The bag I have been using is the Vertx Transit 2.0. The Transit is identical to the Commuter bag, also sold by Vertx, which is the larger of the two. I opted for a smaller bag so I purchased the Transit. The Transits dimensions are as follows:
|Outside Dimensions||16.5″H x 10.5″W x 4.75″D|
|Concealed Carry Compartment Dimensions||16.5″H x 10.5″W x 2.5”D, 16.5″ Diagonal|
|Main Compartment Dimensions||16.5″H x 10.5″W x 2.25″D, 17″ Diagonal|
The bag is lightweight, and it lets you carry a large gun (by concealed carry standards) if you want. I can carry my Hellcat to keep the bag extra light. Or, I can opt for the XD-M Elite Precision, which is a very large handgun with a total length of 8.3”.
The Transit is a sling bag that has a singular shoulder strap and an additional strap to secure the bag, should the wearer choose. This additional strap can also be taken off as well. Both straps have quick sliding adjustments so that you can loosen or cinch down the straps across your chest.
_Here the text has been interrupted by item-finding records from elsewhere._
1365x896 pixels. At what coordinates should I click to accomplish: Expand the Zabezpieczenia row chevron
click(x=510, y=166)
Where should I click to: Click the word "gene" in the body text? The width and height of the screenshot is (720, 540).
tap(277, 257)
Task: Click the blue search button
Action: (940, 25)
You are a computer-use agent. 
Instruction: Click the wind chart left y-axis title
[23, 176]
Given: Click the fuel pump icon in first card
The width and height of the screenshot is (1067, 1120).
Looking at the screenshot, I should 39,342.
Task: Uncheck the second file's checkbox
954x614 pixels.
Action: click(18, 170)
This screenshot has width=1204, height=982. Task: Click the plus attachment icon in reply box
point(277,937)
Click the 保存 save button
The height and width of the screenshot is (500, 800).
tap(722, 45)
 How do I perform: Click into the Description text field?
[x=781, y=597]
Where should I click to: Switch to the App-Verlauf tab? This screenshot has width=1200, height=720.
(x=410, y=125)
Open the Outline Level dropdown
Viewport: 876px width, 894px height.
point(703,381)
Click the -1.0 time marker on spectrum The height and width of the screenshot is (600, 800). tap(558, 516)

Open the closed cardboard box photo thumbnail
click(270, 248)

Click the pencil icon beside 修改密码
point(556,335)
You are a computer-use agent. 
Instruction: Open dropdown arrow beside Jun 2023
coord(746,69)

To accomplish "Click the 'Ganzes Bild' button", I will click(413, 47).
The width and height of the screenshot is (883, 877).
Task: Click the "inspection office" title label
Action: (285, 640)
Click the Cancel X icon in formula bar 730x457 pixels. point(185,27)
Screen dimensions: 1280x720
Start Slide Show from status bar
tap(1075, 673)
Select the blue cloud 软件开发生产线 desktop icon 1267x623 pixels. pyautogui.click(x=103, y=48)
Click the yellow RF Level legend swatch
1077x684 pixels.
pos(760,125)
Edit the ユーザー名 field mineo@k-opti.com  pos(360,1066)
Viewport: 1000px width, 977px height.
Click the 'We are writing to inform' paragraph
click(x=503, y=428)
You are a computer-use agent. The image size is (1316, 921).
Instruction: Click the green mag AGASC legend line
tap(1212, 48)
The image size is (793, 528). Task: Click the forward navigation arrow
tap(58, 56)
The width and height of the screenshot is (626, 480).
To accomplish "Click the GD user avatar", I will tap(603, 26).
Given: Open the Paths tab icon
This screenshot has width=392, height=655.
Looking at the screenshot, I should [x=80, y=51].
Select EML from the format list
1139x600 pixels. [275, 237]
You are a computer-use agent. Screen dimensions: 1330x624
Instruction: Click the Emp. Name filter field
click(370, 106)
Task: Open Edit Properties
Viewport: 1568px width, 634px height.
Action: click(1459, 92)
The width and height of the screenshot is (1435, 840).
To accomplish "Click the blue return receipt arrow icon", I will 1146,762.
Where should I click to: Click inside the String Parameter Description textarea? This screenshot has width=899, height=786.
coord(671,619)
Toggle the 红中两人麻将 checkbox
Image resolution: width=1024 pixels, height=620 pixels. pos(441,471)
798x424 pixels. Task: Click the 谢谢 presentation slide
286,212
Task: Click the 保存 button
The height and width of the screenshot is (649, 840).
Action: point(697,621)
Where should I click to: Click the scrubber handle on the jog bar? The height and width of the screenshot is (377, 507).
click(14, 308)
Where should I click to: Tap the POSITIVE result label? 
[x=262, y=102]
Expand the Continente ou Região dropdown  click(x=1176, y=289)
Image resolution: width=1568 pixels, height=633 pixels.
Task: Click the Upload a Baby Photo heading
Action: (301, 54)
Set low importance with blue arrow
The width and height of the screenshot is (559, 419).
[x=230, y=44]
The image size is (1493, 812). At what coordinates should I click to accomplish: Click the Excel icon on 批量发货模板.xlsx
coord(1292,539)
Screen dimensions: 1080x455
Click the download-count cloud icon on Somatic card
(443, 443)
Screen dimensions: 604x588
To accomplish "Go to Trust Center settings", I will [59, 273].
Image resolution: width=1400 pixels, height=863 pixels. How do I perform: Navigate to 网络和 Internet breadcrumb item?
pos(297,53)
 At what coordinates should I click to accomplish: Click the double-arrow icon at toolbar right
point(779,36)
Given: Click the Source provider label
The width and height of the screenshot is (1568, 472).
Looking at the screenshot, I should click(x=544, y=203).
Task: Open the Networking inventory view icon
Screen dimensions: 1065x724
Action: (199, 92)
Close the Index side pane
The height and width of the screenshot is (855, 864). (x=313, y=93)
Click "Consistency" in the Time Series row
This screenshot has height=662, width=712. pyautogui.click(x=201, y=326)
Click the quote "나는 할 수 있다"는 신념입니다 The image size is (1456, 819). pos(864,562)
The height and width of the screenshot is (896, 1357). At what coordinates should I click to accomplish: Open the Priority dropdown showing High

So why did I choose the Vertx? Namely, because this one enables you to draw very quickly. The back compartment, which looks like a laptop compartment, is intended to house your gun. By using the oversized pull tab for the back section, it allows the user to whip the bag from their back across their chest and, with a fluid motion, unzip the pouch. This gives the wearer quick access to their firearm. From there, I can draw my pistol from the holster and be set to fire.
My back concealed carry compartment is outfitted with a hook and loop Vertx Tactigami holster, which houses my firearm inside the pack. The Tactigami holster sold by Vertx lets you take some hook and loop nylon and fold it into a holster that can fit nearly every gun on the market. This holster can be purchased for subcompact and full-size guns so that you can carry big or small. In the same line, you will also find other pouches for spare mags and other carry items.
These days, the Vertx Transit 2.0 is my daily companion. I don’t always carry my gun in it, but I do always carry the bag. I’m a more prepared individual because of it and I’m even trying to get better and better at being prepared. Currently, I carry medicine, a multi-tool, a knife and a combat application tourniquet. I also have commonplace items like chargers, headphones and snacks. This bag gives me plenty of room to carry some tactical/medical preparedness items, yet still leaves me room to throw in extra things I carry for my young son, like the ever-important apple juice.
While the bag is excellent, there are a few things I would change. The bag padding that goes against your back is not breathable and allows no airflow. My second issue is with the round buckle that lets the main strap swivel. That buckle, once the bag has some weight in it, will squeak as you walk and the joint swivels.
If you do choose to off-body carry, a bag like the Vertx Transit 2.0 can be a great option. Whatever you do, pick a good bag like this one and have your gun in a secure holster in the bag. I position my holster so close to the zipper that with the bag zipped there is no way the gun has room to slide out of the holster. Lastly, wear the bag. Don’t leave it sitting somewhere as you venture away. You are responsible for the gun, so keep that bag on your body — always.